Sunday, April 15, 2012

Debt Free!

I haven't posted in way too long. I wonder if anyone still subscribes or reads this blog. Regardless, I think it's time that I post again. The occasion requires it - we are officially debt free.

That's right, we don't owe anyone any money. We have been slaves to the bank that loaned us money, and we are now free from their grasp. The feeling of liberation is surreal and exquisite. After so much time of dedicating over 25% of our gross salary to our loans, we are finally free.

I have read hundreds of blog posts and more books than you can imagine on personal finance. Most explain that credit card debt should be paid off first and as quickly as possible (obviously). However, when it comes to student loans the advice is typically different. Outside of Dave Ramsey the general feeling is to take the full 10 years or whatever it may be to pay them off. The argument is that you'll be better off putting the money in a retirement account and taking advantage of the student loan tax benefits. The advice appears sound from a math perspective.

However, I've learned that personal finance isn't just about the math, it's so much more about behavior. You can understand the math, but if you still blow your money on useless things, or if you never attempt to increase your earning power by working harder and smarter, you'll always be behind. You will never be free.

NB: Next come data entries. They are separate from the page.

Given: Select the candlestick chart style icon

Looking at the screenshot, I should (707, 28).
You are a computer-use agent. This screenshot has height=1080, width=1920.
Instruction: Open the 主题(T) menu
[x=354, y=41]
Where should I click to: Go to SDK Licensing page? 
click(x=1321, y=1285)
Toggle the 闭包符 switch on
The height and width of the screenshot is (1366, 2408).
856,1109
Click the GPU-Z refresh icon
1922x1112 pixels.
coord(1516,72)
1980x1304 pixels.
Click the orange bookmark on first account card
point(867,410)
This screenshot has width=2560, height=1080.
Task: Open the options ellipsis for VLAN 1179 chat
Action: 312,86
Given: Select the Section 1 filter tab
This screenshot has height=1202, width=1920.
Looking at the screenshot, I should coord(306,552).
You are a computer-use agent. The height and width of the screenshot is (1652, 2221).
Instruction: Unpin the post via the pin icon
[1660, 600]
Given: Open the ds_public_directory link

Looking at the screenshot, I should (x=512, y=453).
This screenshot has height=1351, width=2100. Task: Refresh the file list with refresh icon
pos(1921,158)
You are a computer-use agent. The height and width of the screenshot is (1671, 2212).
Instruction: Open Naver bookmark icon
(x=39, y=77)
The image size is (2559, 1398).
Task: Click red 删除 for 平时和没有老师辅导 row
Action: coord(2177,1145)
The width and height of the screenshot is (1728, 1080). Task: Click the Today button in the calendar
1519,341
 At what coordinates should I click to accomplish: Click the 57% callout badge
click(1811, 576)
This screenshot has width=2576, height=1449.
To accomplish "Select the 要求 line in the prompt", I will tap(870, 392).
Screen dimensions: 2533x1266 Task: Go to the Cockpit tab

We had created a goal to pay off our student loans as quickly as possible. By focusing on this one specific goal we changed our behavior. We lived cheaply and I did my best to increase my earning potential. By honing in on one specific goal we were able to accomplish that goal faster than what may have seemed possible. This experience taught our family how to focus on behavior in the right way financially. Now that we are fully paid off we can focus intensely on our other goals (saving for a house, saving more for retirement, building an enormous emergency fund, raising a family, etc.). This intense focus pays off. I would recommend that everyone gives it a shot.

Saturday, September 24, 2011

Authority and Leadership

From the very beginning of his career Albert Einstein challenged authority. At the beginning of his career he said that "blind respect for authority is the greatest enemy of truth." Well said, Albert Einstein!

When Winston Churchill was 22 years old he was a Lieutenant in the British military. To make additional money and to introduce his "personality to the electorate" he would write newspaper articles. In these articles he would criticize the leadership of the British military. He would condemn the failure to cover retreating soldiers with continuous fire, the system of recruitment, the lack of rations on long marches, and so forth. Obviously this didn't go well with the generals, and even his fellow soldiers. Churchill always struggled with authority. As a student he was always insubordinate, as a backbencher in Parliament he defied authority, throughout the 1930's he continuously challenged those in power. The list goes on.

Obedience to authority is ingrained in our culture. Obviously obedience is a very good thing in most cases. If God tells you to do something, you should do it. If you are a private in the military and you are given orders, you should probably carry out those orders. However, it seems that the greatest and most influential leaders rarely submit to authority. What's the difference?

My observations have been that those who lead in their field or in society have difficulty with authority. I think they have so much difficulty because they want to lead. I've heard it quoted that great leaders are also great followers. I'm beginning to wonder if people say that to get us to blindly follow them. Following great leaders is a must. Great Britian would have done well to follow Churchill in the 1930's, but instead they blindly followed the current government, eventually causing millions of lives to be lost.

Perhaps we could do better at two things: first figuring out if someone is worth following before we actually follow them (don't be blind). The second is to become leaders ourselves. Learn to lead yourself. If we are willing to do that, we may become the next Einstein in our field, or perhaps the next Winston Churchill to the world. Without great leaders we would eventually be forced to follow poor leaders like Adolf Hitler.